Russia, the Commission now recalls in its reconstruction of history, imposed this tax on 156 September last year, i.e. exactly ten days after its entry into the WTO as the 18th member state, at the end of a complex and tiring XNUMX years. An event defined on the day by Karel de Gucht, European Commissioner for Trade, “a great step forward for the further integration of Russia into the world economy; a step that will facilitate trade and investment, stimulate the modernization of the Russian economy and offer enormous opportunities to Russian and European companies”.

"I believe that Russia - concluded the commissioner using words from which some doubts already appeared - will abide by the commitment undertaken to satisfy the rules and regulations of international trade". Russia, underlined a communiqué from the Commission at the time, will have to submit to compliance with certain constraints associated with WTO membership. Such as, among other things, "considerably reducing import duties, limiting export subsidies, allowing EU service providers easier access to the market, streamlining rules and procedures". And also "it will have to comply with specific customs procedures as well as introduce health measures, technical standards, and guarantee the protection of intellectual property".

Despite the usual euphoria at the time, the Commission did not fail to point out some perplexities. Some laws just promulgated in Russia and others still only proposed "seem to be in contrast with the commitments undertaken by that country", the Brussels Executive signaled at the time. Which also expressed "concern" about the proposal of new rules intended, according to the Russian explanation, to "cover the costs of recycling motor vehicles that are no longer able to move", and hoped that those rules would not be approved.

Said, from the European side, and done, from the Russian side. That proposal already ten days later was law. Since then, the recycling fee has placed particularly heavy economic burdens on European exporting companies. To get an idea, just bear in mind that for a new car it can go from a minimum of 420 to a maximum of 2.700 euros, for a car more than three years old from 2.600 to 17.200 euros, and that for other vehicles motor vehicles (trucks, buses, tractors and earth-moving machines) can even reach a ceiling of 147.700 euros.

A few other figures may be useful to underline the extent of the overall exchanges between the two subjects in question. The European Union is Russia's first trading partner, which for its part is the third for the EU. In 2012 this exported goods to Russia for 123 billion euros and imported from that country for 213 billion; the positive balance for Russia was 90 billion.

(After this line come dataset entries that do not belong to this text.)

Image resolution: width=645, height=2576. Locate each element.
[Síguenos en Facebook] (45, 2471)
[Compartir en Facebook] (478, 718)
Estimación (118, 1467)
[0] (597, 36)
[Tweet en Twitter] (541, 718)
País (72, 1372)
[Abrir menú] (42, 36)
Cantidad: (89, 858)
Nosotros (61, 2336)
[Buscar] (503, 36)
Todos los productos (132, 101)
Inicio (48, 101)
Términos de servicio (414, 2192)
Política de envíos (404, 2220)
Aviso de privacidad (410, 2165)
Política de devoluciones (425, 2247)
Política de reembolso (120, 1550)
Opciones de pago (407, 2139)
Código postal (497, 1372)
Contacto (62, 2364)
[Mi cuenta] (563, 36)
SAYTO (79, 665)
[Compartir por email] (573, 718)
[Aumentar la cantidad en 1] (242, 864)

80% of Russian exports to the European Union concerned raw materials (four fifths oil, the rest gas). The main products that the EU has exported to Russia are cars (for 7 billion euros) and related spare parts (3,5 billion), medicines (6 billion), telephones and their accessories (2,5 billion) and tractors (one billion). 

The total value of motor vehicle exports, which are the object of the dispute, amounts to 10 billion in one year. The total taxes paid by European exporters for these vehicles, according to Russian estimates, amount to one billion three hundred million euros. In some cases, they tell the Commission, the tariff applied exceeds that which was paid before Moscow joined the WTO.

In the ten months since Russia's entry into the WTO and the immediate introduction of the new tax, "incompatible with the fundamental rule of the World Trade Organization which prohibits all forms of discrimination", the European Commission "has undertaken all diplomatic ways to settle the matter with the Russian partner, but in vain". Now he has formally asked Moscow to start a two-way negotiation to resolve the issue. In the event that no response is received within sixty days, the Commission will open a real dispute bringing the dispute to the attention of the WTO, which will have to form a jury of experts which will be entrusted with the task of ascertaining the validity or otherwise of the position of the EU.